__Texto__:
◇ ◇ ◇ ◇ ◇

En este nivel, por tanto, el asunto desborda de forma patente el ámbito gramatical y eso es lo que no han sabido ver los académicos que han suscrito el comunicado. Se trata de un campo de lucha política en el terreno de la lengua. Es evidente que los distintos organismos e instituciones (Comunidades Autónomas, Universidades, etc.) en cuyo seno se han elaborado los diferentes manuales de usos lingüísticos antisexistas a los que hace alusión el comunicado de los académicos no pueden tener, en ningún caso, por usar el masculino genérico en sus comunicados oficiales, intención ni de ofender ni de invisibilizar a nadie. Si alguien se ofende por ese uso lingüístico parece, por tanto, que sería su problema y no es razonable que esa autopretendida ofensa dé lugar a que aquellas instituciones tengan que redactar de forma tan rebuscada e ineficaz desde el punto de vista comunicativo como se pretende en las guías antisexistas.

El problema, vuelvo a repetir, es político; nadie se siente ofendido porque la Constitución diga que la Nación española es “patria común e indivisible de todos los españoles”, ni nadie en sus cabales piensa que, por eso, España es la patria sólo de los varones españoles, pero no de las mujeres, y la Constitución arroja a una mujer de Cáceres a la condición de apátrida. Por tanto, si queremos entender el problema, habrá que buscar qué interés real, social, político o económico, buscan los que propugnan la proliferación y aplicación de estas guías lingüísticas presuntamente antisexistas.

Para ello creo que resulta esclarecedor acudir a la idea acuñada por Tzvetan Todorov de “estatuto de víctima”. La víctima, si es aceptada como tal víctima, tiene reconocido en nuestra sociedad un estatuto privilegiado debido al sentimiento de culpa del resto de la sociedad; ese sentimiento es comprensible y posiblemente justificado en la reparación que la víctima merece en justicia por el daño sufrido. Pero la cosa se empieza a hacer opaca cuando el estatuto de víctima no es reclamado por quien realmente ha sufrido la ofensa del verdugo, sino por alguien que no habiendo sido nunca víctima, pertenece a una colectividad mayoritaria o ampliamente compuesta por víctimas. Es la posición social ideal: disfrutar de todos los beneficios de la víctima sin serlo ni haberlo sido nunca.

◇ ◇ ◇ ◇ ◇

__Filas almacenadas__:
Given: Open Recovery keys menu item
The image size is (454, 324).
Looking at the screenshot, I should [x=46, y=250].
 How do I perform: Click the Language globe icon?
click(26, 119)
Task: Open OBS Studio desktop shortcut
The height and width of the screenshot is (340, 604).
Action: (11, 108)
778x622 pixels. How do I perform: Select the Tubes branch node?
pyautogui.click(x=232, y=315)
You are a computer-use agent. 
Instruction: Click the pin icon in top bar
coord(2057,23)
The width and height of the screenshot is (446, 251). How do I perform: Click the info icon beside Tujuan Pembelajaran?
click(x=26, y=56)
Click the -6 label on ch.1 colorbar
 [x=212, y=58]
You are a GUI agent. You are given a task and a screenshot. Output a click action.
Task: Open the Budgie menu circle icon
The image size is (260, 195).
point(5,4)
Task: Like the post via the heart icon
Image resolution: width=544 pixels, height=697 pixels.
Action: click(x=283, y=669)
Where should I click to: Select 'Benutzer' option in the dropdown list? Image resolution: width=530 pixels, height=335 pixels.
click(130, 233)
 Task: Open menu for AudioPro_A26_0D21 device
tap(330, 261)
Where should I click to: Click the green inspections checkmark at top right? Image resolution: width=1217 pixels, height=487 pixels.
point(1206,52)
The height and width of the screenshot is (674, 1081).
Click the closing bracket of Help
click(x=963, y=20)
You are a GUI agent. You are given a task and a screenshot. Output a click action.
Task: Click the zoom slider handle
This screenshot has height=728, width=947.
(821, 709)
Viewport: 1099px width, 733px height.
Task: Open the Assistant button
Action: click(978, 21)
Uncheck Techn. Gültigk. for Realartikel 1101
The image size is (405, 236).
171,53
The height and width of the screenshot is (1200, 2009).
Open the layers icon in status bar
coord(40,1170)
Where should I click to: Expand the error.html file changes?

◇ ◇ ◇ ◇ ◇

__Tareas por realizar__:
(A) Responde estas preguntas sobre el texto acerca de las guías antisexistas:
(i) Según el texto, ¿qué es la Nación española de acuerdo con la Constitución?
(ii) ¿A quién se atribuye la idea de "estatuto de víctima"?
(iii) ¿Qué organismos se mencionan entre paréntesis como ejemplos de los que han elaborado manuales de usos lingüísticos antisexistas?
(B) Reproduce literalmente el fragmento del texto que empieza con las palabras que contienen "El problema, vuelvo" y termina con "lingüísticas presuntamente antisexistas.".

__Respuestas por tarea__:
(A)
(i) La "patria común e indivisible de todos los españoles".
(ii) A Tzvetan Todorov.
(iii) Las Comunidades Autónomas y las Universidades.

(B)
El problema, vuelvo a repetir, es político; nadie se siente ofendido porque la Constitución diga que la Nación española es “patria común e indivisible de todos los españoles”, ni nadie en sus cabales piensa que, por eso, España es la patria sólo de los varones españoles, pero no de las mujeres, y la Constitución arroja a una mujer de Cáceres a la condición de apátrida. Por tanto, si queremos entender el problema, habrá que buscar qué interés real, social, político o económico, buscan los que propugnan la proliferación y aplicación de estas guías lingüísticas presuntamente antisexistas.